New Recommendations to Improve Sepsis Outcomes

October 20, 2023

The Infectious Diseases Society of America and a coalition of medical professional societies released recommendations for modifying the Centers for Medicare and Medicaid Services sepsis metrics to improve sepsis care and outcomes. Each year, more than 1.7 million U.S. adults receive hospital care for sepsis, and more than 250,000 American adults die of sepsis, spurring clinicians, hospitals, policymakers and patient advocates to action.

The multidisciplinary professional societies’ priority recommendation is to retire CMS’ Severe Sepsis/Septic Shock Management Bundle (SEP-1) rather than incorporating it into the Hospital Value-Based Purchasing Program.

The SEP-1 measure requires clinicians to provide a bundle of care to all patients with possible sepsis within three hours of recognition.

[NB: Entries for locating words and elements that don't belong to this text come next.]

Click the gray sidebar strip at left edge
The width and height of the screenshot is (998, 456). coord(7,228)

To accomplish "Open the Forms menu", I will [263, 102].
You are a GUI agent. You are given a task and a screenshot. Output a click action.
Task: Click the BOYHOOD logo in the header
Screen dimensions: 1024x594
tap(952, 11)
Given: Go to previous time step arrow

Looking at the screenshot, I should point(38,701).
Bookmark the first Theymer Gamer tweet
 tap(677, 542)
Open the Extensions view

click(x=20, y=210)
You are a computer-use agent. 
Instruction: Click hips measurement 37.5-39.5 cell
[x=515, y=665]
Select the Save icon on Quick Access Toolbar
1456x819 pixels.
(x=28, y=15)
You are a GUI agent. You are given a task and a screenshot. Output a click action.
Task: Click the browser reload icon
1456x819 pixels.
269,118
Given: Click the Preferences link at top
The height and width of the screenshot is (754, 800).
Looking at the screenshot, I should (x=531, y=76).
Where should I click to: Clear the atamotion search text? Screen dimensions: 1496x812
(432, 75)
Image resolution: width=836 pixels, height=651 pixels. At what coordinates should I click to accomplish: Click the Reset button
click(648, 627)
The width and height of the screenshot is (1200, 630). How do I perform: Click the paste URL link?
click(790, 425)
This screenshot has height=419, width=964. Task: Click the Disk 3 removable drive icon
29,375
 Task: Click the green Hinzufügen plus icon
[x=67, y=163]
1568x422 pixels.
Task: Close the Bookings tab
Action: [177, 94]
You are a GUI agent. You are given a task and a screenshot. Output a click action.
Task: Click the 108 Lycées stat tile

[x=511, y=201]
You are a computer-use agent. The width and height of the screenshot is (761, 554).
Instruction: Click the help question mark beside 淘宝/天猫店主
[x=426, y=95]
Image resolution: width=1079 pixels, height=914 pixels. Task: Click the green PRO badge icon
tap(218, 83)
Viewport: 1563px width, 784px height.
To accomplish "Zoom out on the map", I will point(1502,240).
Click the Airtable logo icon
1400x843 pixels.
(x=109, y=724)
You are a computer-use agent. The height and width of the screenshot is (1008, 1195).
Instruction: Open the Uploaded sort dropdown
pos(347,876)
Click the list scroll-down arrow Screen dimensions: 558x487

The bundle includes drawing blood cultures, administering broad-spectrum antibiotics and other measures. However, the SEP-1 measure does not take into account that many serious conditions present in a similar fashion to sepsis. Pushing clinicians to treat all these patients as if they have sepsis leads to overuse of broad-spectrum antibiotics, which can be harmful to patients who are not infected, those who are infected with viruses rather than bacteria and those who could safely be treated with narrower-spectrum antibiotics. 

Moreover, a series of studies published since the SEP-1 measure went into effect show that in practice SEP-1 has not lowered mortality rates. Independent analyses including hundreds of hospitals show that the release of SEP-1 was associated with increases in broad-spectrum antibiotic use, laboratory testing and fluid administration but no change in patient outcomes.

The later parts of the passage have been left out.